▶ [TO DO]: You are asked to filter the data below and copy every line holding "agent".

▶ [DATA UNDER STUDY]:
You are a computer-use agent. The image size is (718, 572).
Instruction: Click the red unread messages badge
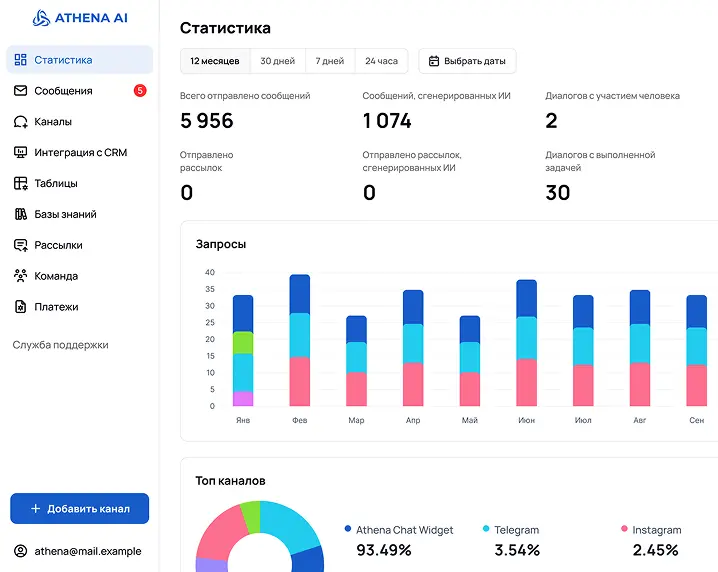[140, 91]
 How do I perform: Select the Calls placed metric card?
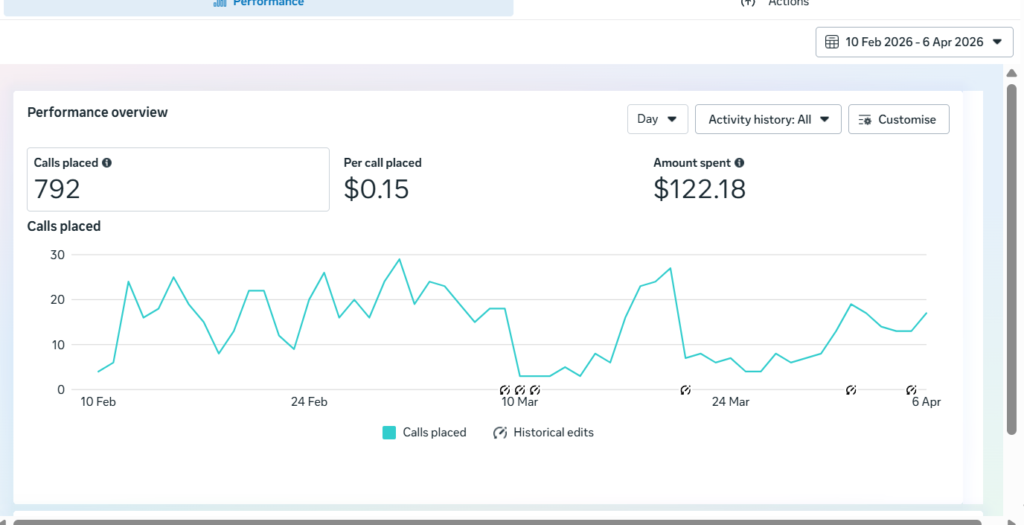[x=178, y=180]
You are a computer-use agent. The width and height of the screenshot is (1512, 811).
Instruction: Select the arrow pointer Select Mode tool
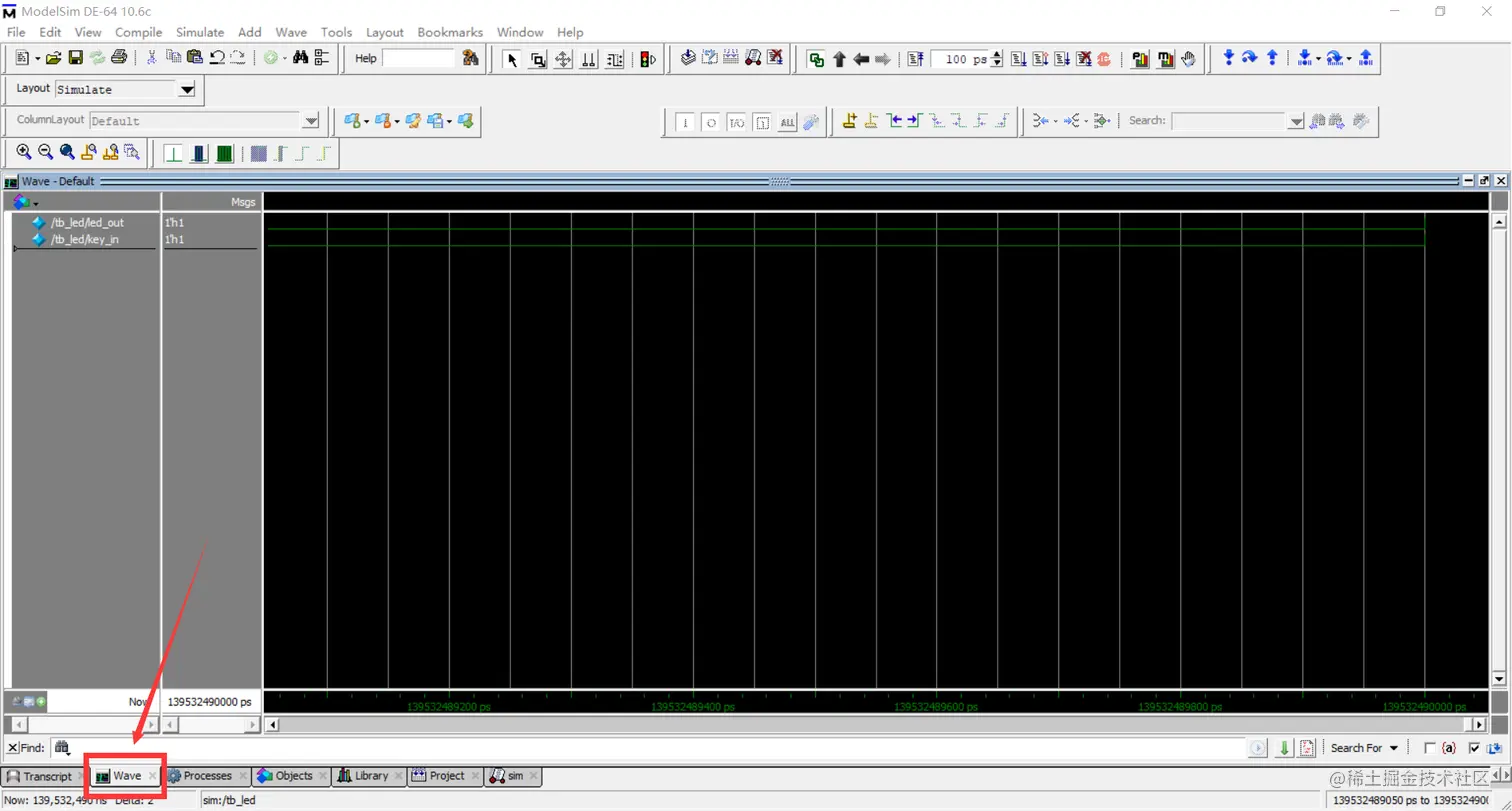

▶ [EXERCISE ANSWER]:
You are a computer-use agent. The image size is (718, 572).
You are a computer-use agent. The width and height of the screenshot is (1512, 811).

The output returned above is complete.